Universum, a Sweden-based firm that focuses on employer branding, is out with new rankings that show Google’s popularity among business students globally dropped for the first time in 13 years.
Each year Universum surveys university students from the nine countries with the world’s largest economies who are studying business, engineering, and information technology (IT) to understand which employers they most want to work for. Google has consistently topped Universum’s list as the most attractive employer since it first launched in 2009, but dropped to number two among business students this year. Apple, which was ranked number three last year, edged out Google for the top ranking. Google still ranks number one for engineering and IT students, followed by Microsoft and Apple.
In recent months Google has started pulling back on employee perks like corporate travel, and encouraged team managers to keep social functions or offsite events virtual when possible. In September CEO Sundar Pichai said he wanted to make the company 20 percent more efficient, citing concerns about a downturn in ad spending and consumer spending. Though Google hasn’t yet had sweeping layoffs, its parent company Alphabet missed analysts’ expectations when it reported earnings for the quarter ending in September, a slump driven in part by a nearly 2 percent decline in YouTube ad sales from the previous year. By contrast Apple was a rare bright spot in an otherwise disappointing round of tech earnings last week, reporting $90 billion in sales for the last quarter, up eight percent from 2021.
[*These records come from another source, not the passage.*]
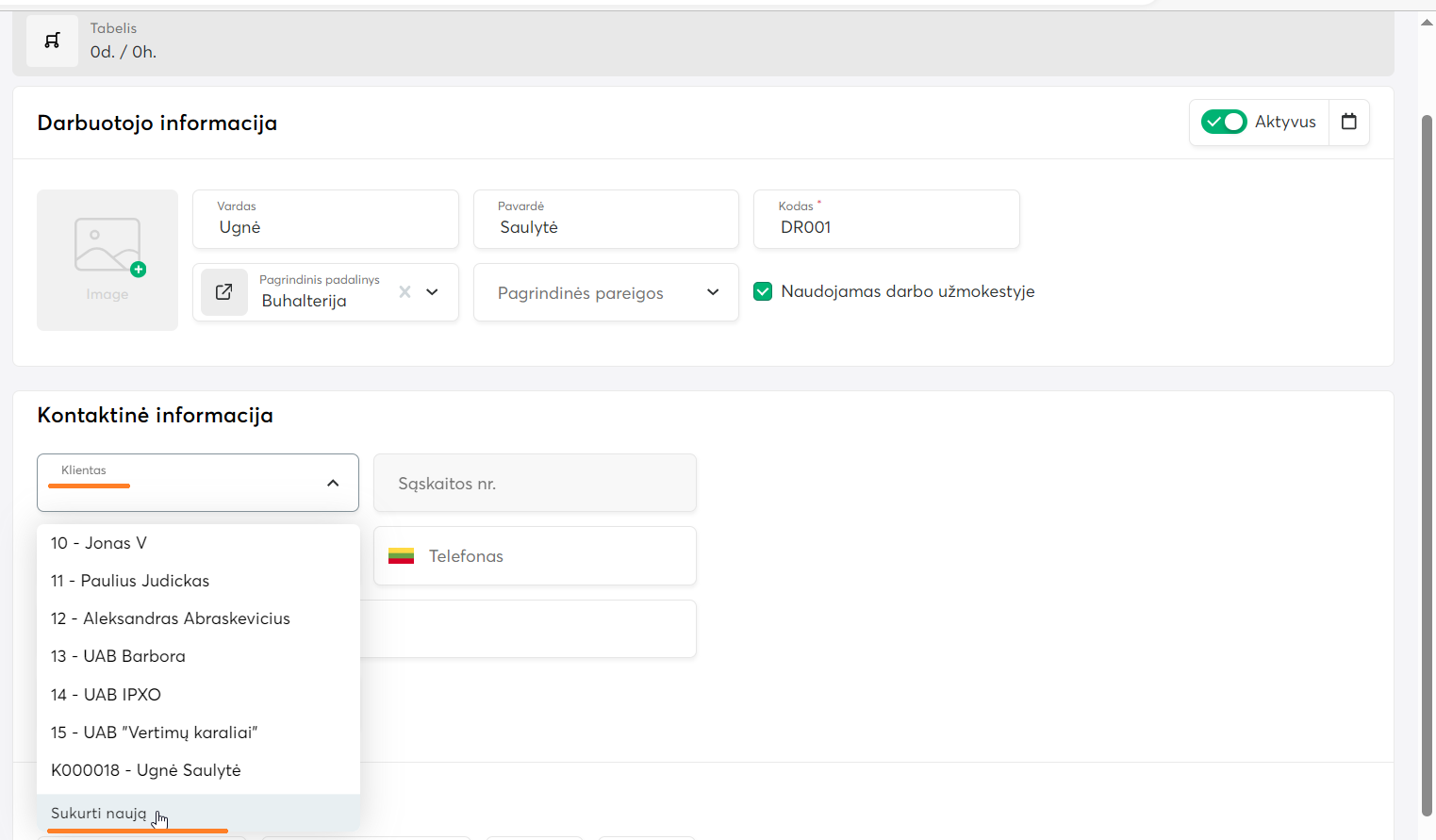Open the linked department via external link icon
This screenshot has height=840, width=1436.
tap(224, 292)
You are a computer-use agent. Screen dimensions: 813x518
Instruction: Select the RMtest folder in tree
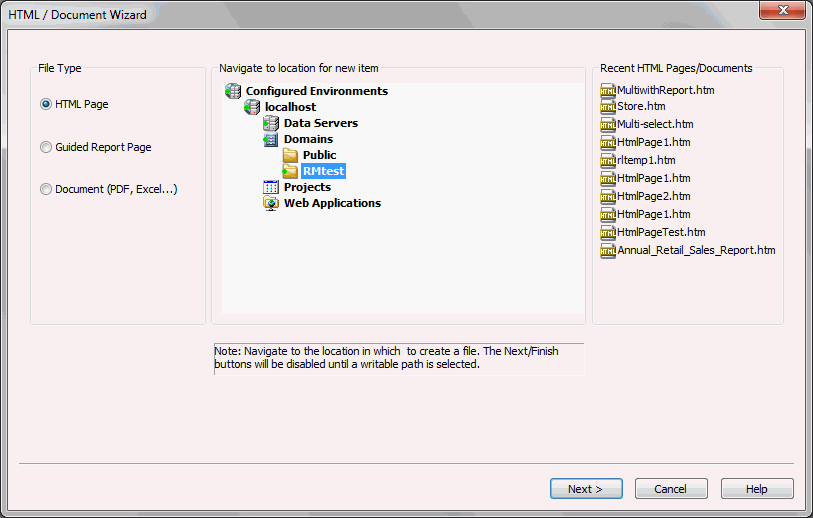coord(323,171)
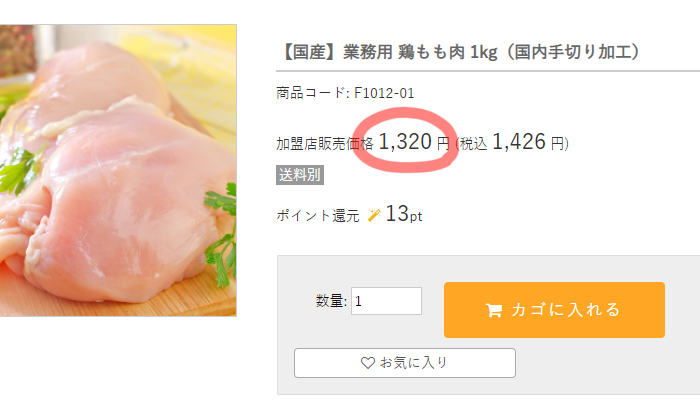Click the 13pt points value
This screenshot has height=420, width=700.
pos(404,214)
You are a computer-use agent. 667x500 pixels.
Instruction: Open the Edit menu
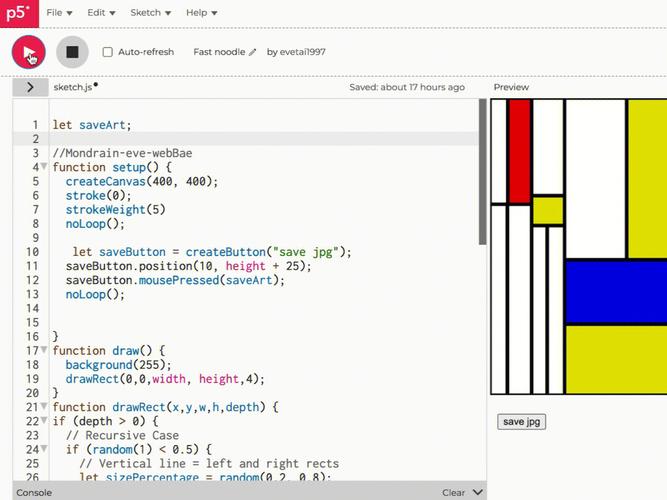click(x=101, y=13)
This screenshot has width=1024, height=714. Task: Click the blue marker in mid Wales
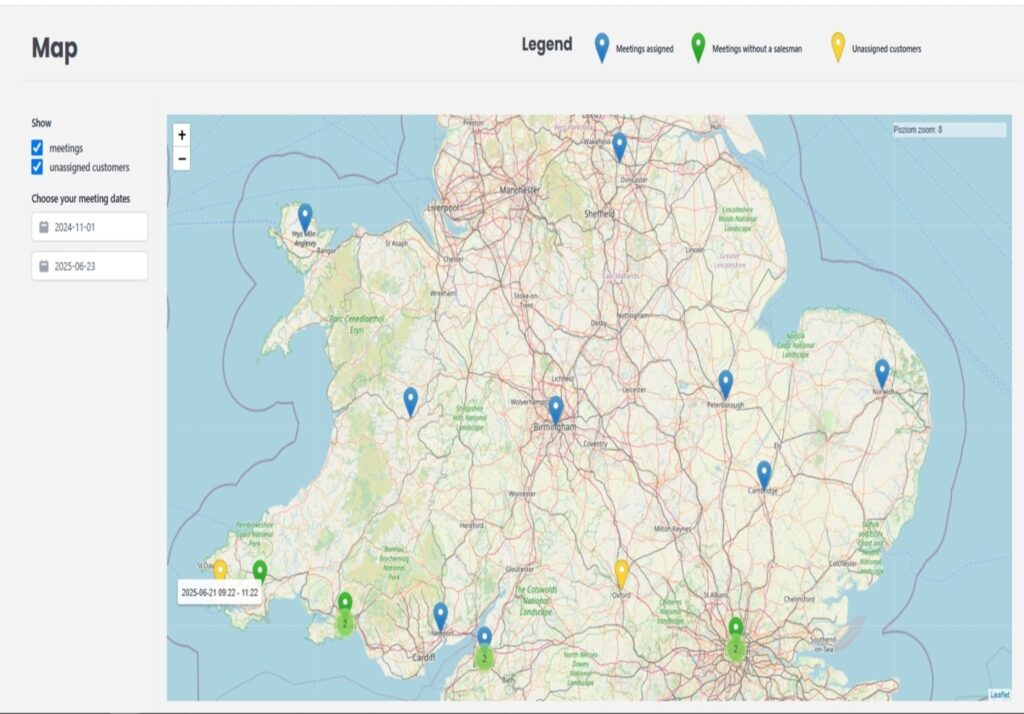(410, 400)
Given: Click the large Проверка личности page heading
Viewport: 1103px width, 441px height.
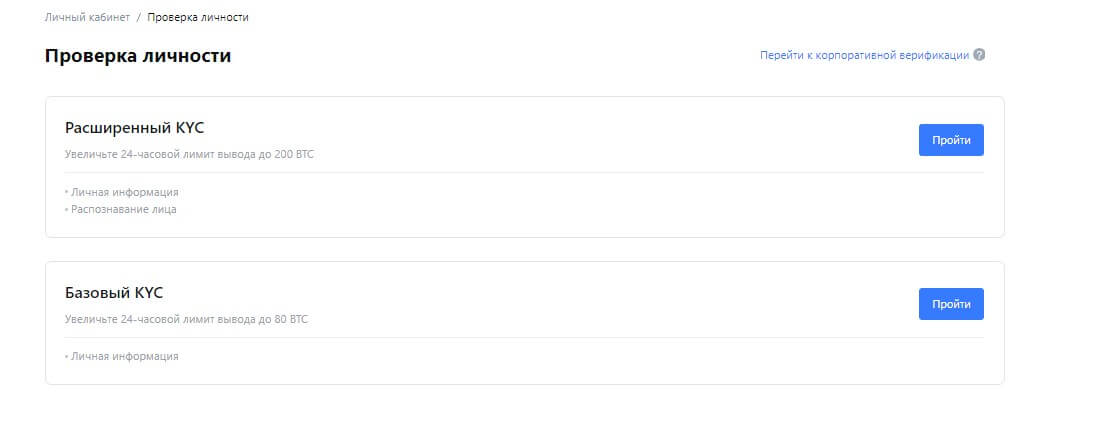Looking at the screenshot, I should (x=138, y=56).
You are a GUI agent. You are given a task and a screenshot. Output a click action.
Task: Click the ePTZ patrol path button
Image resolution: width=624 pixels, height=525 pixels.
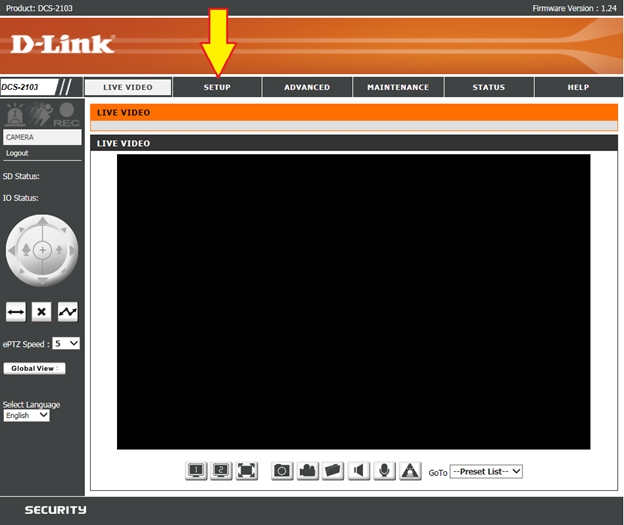[x=68, y=312]
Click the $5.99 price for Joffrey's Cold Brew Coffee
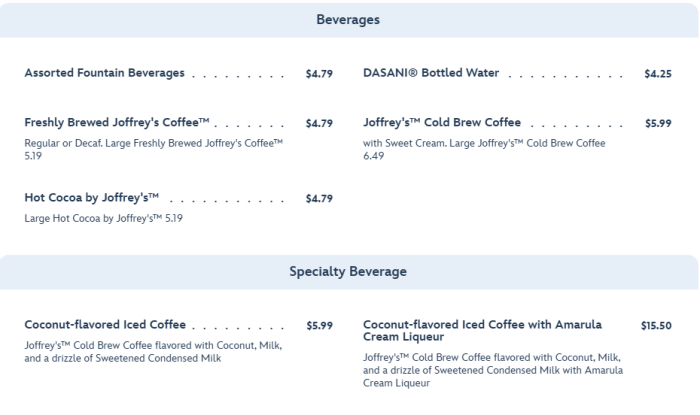 pos(658,124)
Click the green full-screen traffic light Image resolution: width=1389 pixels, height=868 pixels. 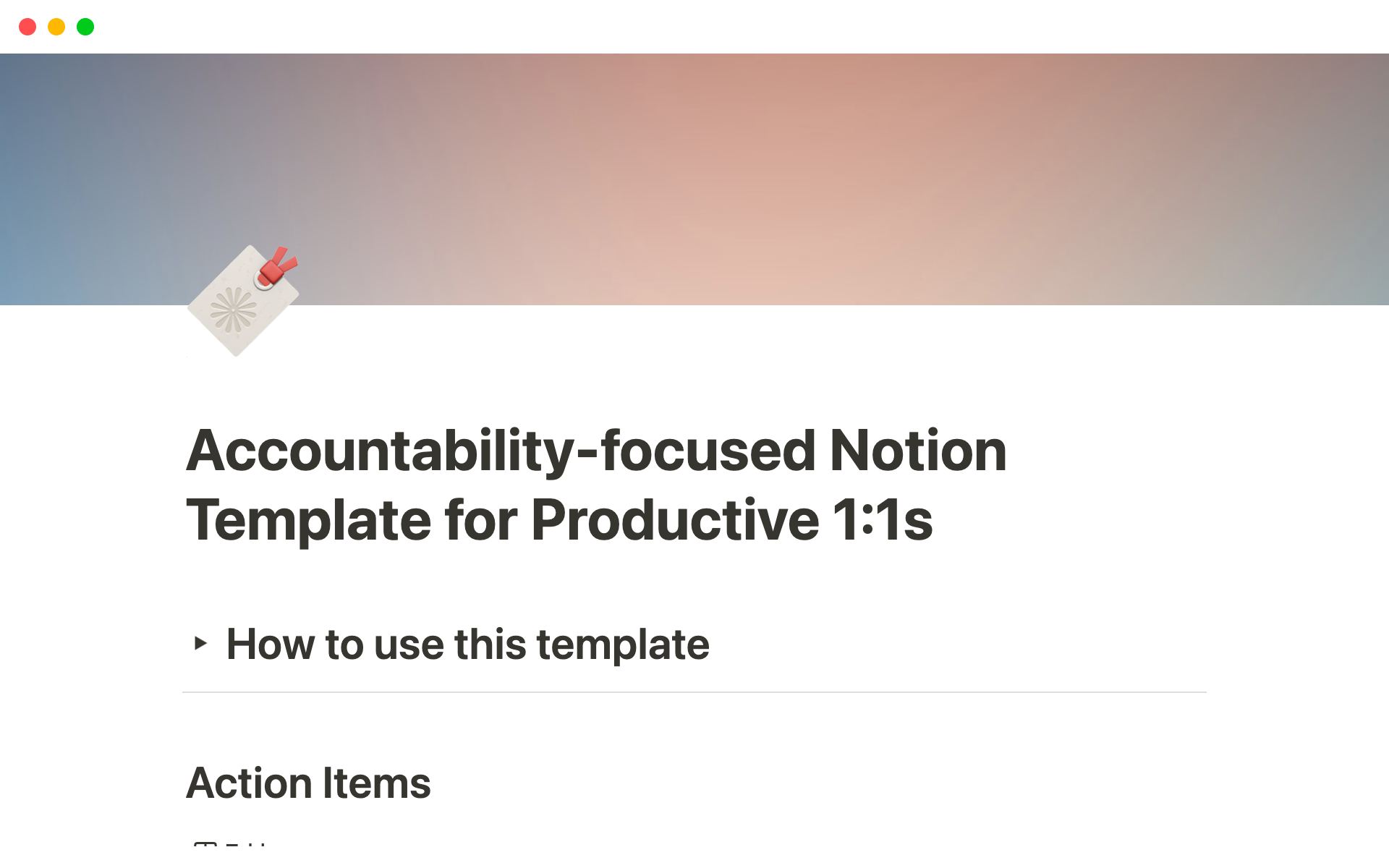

Despite Google’s slight drop in Universum’s rankings, big tech firms remain the top employers of choice for the more than 185,000 students surveyed by the company. In order to attract the best graduates, they’ll have to continue to pay competitively, said Richard Mosley, Universum’s global accounts director, in a statement. While work-life balance and flexible working conditions ranked higher in students’ preferences this year compared to 2021, high future earnings still ranked number one. Preference for a competitive base salary ranked number three, up from number eight last year.
“University students prioritize compensation above all else — even above quality-of-life factors — so even in a soft economy, we expect starting salaries will need to remain competitive to recruit the best student talent,” Mosley said.